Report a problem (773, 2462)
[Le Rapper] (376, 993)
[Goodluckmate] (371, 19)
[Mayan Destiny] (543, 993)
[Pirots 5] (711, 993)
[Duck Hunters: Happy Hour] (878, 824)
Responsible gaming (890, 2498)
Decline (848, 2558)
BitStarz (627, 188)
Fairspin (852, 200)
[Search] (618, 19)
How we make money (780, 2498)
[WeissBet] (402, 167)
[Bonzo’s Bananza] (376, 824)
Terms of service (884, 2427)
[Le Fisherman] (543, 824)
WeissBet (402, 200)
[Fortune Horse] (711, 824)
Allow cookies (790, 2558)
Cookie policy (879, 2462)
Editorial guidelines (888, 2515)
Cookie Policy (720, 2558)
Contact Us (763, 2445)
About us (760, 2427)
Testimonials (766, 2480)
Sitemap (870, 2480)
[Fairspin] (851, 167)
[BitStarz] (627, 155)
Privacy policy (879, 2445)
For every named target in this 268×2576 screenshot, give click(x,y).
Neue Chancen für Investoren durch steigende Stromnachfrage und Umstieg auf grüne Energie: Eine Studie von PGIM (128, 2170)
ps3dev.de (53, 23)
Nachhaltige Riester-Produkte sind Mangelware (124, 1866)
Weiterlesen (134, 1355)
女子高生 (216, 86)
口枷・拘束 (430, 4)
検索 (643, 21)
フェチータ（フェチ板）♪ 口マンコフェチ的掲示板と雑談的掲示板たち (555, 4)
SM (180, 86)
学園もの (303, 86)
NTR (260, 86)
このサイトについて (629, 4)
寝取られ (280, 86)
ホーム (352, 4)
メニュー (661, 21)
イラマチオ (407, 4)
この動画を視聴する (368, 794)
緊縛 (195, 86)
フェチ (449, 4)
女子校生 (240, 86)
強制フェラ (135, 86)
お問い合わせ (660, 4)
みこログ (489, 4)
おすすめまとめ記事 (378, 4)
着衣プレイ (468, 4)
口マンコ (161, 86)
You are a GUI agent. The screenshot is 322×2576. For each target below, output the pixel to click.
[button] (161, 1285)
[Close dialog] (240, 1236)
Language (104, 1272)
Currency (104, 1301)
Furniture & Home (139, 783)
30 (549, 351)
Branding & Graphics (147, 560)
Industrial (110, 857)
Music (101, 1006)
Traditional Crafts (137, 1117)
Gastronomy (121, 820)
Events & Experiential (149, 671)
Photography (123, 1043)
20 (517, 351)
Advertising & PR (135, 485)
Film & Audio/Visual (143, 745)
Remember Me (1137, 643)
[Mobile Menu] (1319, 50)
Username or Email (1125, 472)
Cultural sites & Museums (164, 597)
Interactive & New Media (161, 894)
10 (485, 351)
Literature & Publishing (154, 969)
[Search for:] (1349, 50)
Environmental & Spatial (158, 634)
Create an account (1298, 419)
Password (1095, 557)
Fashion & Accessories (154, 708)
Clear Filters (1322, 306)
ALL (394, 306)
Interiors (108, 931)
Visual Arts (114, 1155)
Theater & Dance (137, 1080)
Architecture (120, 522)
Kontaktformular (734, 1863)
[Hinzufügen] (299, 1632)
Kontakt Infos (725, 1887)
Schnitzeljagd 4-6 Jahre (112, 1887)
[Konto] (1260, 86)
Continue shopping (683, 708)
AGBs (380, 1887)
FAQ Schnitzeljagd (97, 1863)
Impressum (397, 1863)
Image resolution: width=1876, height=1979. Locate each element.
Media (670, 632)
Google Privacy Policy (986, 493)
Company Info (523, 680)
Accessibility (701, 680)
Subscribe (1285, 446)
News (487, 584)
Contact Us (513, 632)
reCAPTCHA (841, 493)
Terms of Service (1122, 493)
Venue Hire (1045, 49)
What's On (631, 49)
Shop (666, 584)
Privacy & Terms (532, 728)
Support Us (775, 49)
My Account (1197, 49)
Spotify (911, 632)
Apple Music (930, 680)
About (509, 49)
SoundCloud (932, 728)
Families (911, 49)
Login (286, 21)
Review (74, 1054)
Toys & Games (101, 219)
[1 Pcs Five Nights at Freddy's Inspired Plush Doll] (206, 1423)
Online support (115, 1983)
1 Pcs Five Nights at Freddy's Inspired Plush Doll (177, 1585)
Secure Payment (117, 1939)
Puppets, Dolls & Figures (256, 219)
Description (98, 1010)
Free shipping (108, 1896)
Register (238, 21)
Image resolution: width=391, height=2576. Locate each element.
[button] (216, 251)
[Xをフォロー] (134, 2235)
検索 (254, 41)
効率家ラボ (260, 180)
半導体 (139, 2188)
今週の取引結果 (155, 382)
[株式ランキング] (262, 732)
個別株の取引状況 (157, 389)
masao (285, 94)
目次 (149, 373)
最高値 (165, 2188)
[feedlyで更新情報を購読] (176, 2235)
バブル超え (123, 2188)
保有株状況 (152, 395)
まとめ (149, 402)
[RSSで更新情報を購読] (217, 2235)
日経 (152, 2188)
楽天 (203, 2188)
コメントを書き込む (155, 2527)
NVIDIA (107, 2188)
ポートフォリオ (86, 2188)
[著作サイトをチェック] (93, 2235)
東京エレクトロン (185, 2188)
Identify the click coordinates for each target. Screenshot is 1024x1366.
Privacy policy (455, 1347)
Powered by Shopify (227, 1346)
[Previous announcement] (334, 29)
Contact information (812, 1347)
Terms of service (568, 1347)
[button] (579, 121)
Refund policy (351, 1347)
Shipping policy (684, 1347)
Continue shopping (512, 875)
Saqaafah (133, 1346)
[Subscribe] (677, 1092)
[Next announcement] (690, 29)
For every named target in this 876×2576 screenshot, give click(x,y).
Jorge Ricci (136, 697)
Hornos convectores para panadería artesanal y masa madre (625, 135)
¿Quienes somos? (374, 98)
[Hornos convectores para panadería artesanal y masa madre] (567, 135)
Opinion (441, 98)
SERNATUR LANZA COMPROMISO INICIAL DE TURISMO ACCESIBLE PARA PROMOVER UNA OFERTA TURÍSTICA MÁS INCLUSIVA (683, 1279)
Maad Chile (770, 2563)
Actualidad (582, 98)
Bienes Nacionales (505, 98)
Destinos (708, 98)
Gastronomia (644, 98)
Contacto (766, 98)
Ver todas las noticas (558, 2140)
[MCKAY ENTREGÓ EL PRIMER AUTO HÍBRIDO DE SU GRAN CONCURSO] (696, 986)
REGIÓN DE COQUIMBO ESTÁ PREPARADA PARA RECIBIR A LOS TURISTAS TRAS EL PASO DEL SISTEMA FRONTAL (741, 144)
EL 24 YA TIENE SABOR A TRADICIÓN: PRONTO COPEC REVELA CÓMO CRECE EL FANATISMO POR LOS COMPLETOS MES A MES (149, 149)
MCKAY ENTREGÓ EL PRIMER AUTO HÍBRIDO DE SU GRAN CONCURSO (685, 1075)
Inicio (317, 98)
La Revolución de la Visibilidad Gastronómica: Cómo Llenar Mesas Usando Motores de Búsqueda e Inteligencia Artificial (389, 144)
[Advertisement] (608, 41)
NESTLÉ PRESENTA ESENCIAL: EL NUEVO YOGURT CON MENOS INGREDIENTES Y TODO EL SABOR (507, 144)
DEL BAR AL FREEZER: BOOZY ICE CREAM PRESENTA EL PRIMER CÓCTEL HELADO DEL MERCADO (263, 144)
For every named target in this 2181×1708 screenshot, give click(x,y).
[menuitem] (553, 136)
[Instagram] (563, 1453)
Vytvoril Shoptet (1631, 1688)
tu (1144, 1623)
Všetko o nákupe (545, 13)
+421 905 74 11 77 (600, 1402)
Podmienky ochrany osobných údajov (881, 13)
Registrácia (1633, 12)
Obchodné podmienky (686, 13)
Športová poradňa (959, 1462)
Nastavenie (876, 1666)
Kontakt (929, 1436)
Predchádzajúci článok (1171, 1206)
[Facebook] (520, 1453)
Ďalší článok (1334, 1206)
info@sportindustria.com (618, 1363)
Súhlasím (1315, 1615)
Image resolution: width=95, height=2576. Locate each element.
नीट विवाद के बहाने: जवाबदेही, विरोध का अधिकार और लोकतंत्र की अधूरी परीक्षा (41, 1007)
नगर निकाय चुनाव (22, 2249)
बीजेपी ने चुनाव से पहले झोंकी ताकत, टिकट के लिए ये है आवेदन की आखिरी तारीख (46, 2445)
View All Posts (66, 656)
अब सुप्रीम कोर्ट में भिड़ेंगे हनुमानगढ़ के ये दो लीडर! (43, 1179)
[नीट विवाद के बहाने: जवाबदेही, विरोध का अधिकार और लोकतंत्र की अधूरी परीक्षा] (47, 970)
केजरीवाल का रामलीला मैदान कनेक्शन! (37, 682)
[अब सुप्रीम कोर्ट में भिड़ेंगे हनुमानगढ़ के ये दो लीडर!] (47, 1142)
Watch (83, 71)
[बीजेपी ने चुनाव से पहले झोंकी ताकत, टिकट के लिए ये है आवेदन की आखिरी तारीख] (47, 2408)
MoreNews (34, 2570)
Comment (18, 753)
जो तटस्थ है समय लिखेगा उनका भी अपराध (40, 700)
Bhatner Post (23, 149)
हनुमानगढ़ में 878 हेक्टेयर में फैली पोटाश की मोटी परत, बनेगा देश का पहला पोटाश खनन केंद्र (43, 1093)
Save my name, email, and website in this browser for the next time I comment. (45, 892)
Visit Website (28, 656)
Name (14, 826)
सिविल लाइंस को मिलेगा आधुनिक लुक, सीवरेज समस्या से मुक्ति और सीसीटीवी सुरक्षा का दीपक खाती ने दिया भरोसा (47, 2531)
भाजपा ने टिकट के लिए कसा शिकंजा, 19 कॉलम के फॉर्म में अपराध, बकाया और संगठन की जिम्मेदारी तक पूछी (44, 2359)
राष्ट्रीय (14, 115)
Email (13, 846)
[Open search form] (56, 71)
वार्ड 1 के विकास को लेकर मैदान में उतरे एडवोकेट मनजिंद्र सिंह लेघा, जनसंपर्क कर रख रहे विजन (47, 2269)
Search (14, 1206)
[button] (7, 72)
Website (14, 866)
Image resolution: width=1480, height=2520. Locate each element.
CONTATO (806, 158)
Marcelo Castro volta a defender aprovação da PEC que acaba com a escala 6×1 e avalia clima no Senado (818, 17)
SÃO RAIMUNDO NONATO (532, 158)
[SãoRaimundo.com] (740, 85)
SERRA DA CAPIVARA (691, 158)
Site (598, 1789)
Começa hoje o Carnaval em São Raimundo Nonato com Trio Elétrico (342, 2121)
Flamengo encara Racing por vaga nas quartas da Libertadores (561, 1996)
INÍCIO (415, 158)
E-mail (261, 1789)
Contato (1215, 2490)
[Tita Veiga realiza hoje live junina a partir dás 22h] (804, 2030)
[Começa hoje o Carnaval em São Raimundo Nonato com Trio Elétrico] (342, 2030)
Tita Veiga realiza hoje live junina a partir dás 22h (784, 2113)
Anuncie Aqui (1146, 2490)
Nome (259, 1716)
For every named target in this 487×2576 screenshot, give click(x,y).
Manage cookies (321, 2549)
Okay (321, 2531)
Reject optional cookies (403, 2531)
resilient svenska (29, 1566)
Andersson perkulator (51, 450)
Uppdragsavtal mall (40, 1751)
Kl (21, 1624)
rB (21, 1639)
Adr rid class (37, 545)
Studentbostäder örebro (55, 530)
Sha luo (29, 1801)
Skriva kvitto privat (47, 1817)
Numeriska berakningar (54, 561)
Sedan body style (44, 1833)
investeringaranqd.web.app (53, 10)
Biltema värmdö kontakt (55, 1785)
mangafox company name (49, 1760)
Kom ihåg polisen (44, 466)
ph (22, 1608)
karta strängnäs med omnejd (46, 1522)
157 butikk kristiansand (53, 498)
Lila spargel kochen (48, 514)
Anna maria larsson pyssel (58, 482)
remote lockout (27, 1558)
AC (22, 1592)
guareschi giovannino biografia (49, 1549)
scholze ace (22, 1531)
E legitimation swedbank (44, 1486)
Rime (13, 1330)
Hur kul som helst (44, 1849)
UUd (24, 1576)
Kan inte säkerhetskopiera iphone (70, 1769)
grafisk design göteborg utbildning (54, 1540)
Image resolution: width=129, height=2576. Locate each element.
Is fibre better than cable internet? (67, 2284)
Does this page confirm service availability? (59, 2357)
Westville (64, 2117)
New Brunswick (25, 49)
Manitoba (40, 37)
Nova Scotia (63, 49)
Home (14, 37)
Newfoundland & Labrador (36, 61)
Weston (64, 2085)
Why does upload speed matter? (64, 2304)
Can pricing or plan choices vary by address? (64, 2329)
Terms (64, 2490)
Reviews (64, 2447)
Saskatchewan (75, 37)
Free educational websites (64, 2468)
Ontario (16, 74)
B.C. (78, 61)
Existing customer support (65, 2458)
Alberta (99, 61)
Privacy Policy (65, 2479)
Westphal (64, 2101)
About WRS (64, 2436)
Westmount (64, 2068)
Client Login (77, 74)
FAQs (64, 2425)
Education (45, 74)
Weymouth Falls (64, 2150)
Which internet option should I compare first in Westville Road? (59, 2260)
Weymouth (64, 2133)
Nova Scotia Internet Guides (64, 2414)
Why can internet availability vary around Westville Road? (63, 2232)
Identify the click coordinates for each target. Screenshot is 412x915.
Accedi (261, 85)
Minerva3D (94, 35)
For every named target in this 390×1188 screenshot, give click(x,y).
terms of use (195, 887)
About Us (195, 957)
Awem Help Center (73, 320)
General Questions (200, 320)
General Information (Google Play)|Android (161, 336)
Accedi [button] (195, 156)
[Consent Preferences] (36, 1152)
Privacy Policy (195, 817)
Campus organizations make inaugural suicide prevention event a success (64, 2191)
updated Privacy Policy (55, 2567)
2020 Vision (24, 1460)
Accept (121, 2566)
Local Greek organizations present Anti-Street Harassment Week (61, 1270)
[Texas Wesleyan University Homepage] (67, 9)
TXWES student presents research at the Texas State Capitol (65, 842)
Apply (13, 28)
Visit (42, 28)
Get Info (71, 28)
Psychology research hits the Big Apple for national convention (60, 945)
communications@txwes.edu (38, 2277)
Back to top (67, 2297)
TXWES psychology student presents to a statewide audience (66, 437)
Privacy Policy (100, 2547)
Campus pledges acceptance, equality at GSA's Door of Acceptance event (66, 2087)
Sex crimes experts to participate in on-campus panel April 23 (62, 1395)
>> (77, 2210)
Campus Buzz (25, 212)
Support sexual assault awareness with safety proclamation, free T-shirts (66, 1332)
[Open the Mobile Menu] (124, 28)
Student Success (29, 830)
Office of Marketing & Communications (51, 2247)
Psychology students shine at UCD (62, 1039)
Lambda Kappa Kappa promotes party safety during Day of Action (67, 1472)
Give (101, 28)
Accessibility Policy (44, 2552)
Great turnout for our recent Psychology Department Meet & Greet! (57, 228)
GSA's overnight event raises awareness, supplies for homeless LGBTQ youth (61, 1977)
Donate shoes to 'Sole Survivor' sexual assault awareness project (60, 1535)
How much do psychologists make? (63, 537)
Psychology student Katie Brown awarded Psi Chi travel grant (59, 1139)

WHAT IS REQUIRED >>
Please make an exact copy of the lines above from the line with "Media (670, 632)" through the line with "Apple Music (930, 680)", both ends included.

THE COMPLETED TASK >>
Media (670, 632)
Google Privacy Policy (986, 493)
Company Info (523, 680)
Accessibility (701, 680)
Subscribe (1285, 446)
News (487, 584)
Contact Us (513, 632)
reCAPTCHA (841, 493)
Terms of Service (1122, 493)
Venue Hire (1045, 49)
What's On (631, 49)
Shop (666, 584)
Privacy & Terms (532, 728)
Support Us (775, 49)
My Account (1197, 49)
Spotify (911, 632)
Apple Music (930, 680)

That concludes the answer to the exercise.